『基質金屬蛋白酶3基因啟動子- 綠螢光蛋白』之基因轉殖小鼠經矯正施力後之螢光表現

Abstract

基質金屬蛋白酶3 (MMP-3) 參與許多生理機能運作，細胞受矯正機械力刺激後可對MMP-3進行調控，但此密切關係仍有許多未明朗處。為進一步了解MMP-3受機械力調控的機制，本實驗利用先前複製出的人類MMP-3基因啟動子， 先建立『基質金屬蛋白酶3基因啟動子- 綠螢光蛋白』之基因轉殖小鼠，進入 in vivo實驗的範疇。基因轉殖小鼠建立後的實驗，大致分為三部分，1)機械力刺激：於小鼠口內牙齒施予矯正力，了解MMP-3在矯正牙齒移動時的表現位置，並嘗試以不同時間點分析螢光強度是否變化；2)發炎反應刺激： 進行膠原蛋白或佐劑誘導之關節炎 (collagen or adjuvant induced arthritis model)，誘發小鼠產生關節炎，觀察小鼠腳踝關節有無綠螢光，即MMP-3產生的情形；3)修復過程：製造小鼠背部傷口，合併尾巴根部在膠原蛋白誘導之關節炎實驗中所產生的傷口，觀察傷口表層有無綠螢光反應。本研究結果顯示MMP-3在矯正牙齒周遭組織分布情況，不論門齒或臼齒，主要在張力側出現綠螢光，且位在牙周韌帶與骨頭交界處，撐開的正中顎骨縫也可見綠螢光，且第四天的螢光亮度明顯高於第三天，最弱反應的則為第七天。而本實驗中的基因轉殖鼠對膠原蛋白誘導之關節炎反應較低，觀察到第50天都未見到關節腫脹反應，另外由佐劑誘導的組別，可成功誘發關節腫脹，但切片觀察皆未見到綠螢光。尾巴傷口觀察發現，第28天有一隻小鼠在活體照射UV燈下，發現螢光反應，卸下21天的尾巴傷口切片在螢光顯微鏡下卻未能見到綠螢光。 因此矯正牙齒移動與傷口癒合在不同時間點，所產生的MMP3綠螢光之亮度也不同，有待後續實驗進一步找出最佳時間點 。

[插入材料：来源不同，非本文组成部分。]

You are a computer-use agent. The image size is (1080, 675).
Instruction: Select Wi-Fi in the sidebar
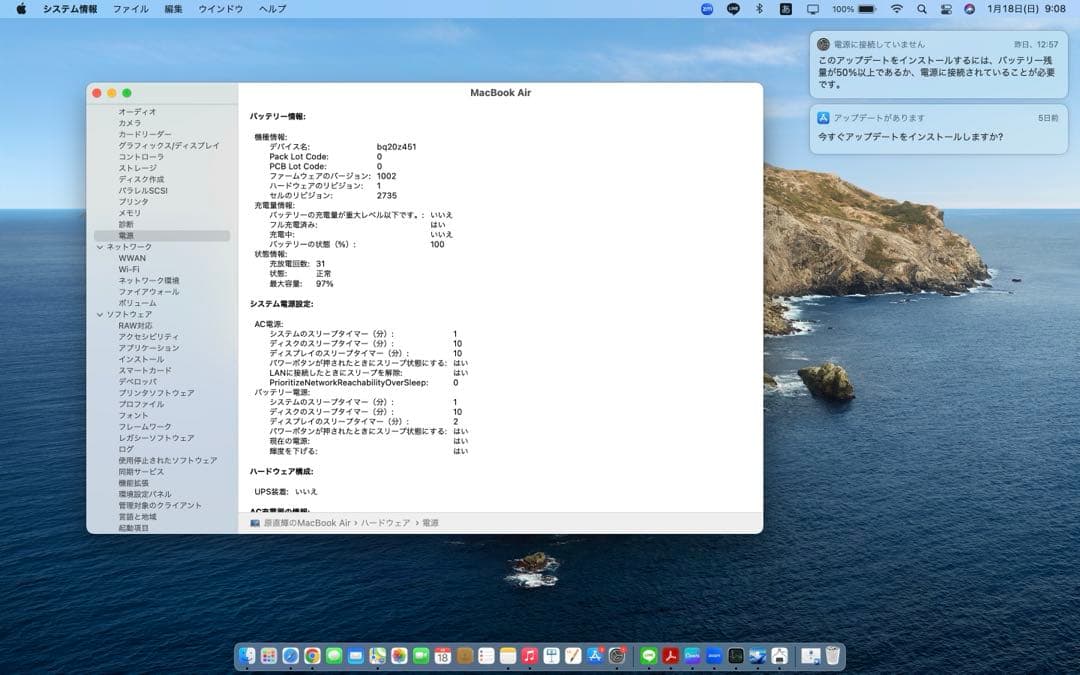click(128, 268)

Matrix metalloproteinase-3 (MMP-3) which degrades proteoglycans, fibronectin, laminins and gelatin in extracelluar matrix, participates in multiple physiological functions. Previously, mechanical force stimulation was found to up-regulate MMP-3 expression. To further understand the mechanism of regulation of MMP-3 by the mechanical force, we cloned the human MMP-3 gene promoter and identified its upregulation in mouse osteoblasts, and then created “mmp-3 promoter - green fluorescent protein” transgenic mouse model for in vivo test. After transgenic mice lines were established, three types of stimulation were tested for GFP expression. 1) mechanical force stimulation: applying orthodontic force on the teeth of transgenic mouse for various periods of time to detect the temporal and spatial distributions of GFP in periodontal tissue; 2) inflammatory stimulation: using collagen or adjuvant-induced arthritis (CIA) model to see if the GFP can accumulate at the ankle joints; 3) wound repair process: observing the intentionally wounded back skin and also the injection site wound in CIA model on the tail roots. The results showed the distribution of MMP-3 in periodontal tissue either at incisors or molars, the GF appeared mainly at the tension side, and located at the junction of periodontal ligament and bones, also in the distracted mid-palatal suture. The GF was brightest on the fourth day compared to the intensity on the third day which still with significant signal. But on the seventh day the signal dropped down significantly. To our surprise, CIA could not be induced in our transgenic lines, after 50 days of observation, there was no joint swelling after collagen injection. In another group of adjuvant-induced arthritis, joint swelling could be successfully induced, but no GF was detected histologically. Interestingly, strong GF on a 28-day tail wound when UV light shone on the animal was noticed in one incident, but we failed to detect GF in 21-day tail wound histological sections under fluorescence microscope. Therefore, we conclude that the mmp-3 GFP transgenic lines can successfully be used in orthodontic tooth movement and wound healing process models since localized signals with different intensity at various time points were detected. Further experiments should be performed to optimize the methods for detecting the GF signals in these various models for tracking its real time expression.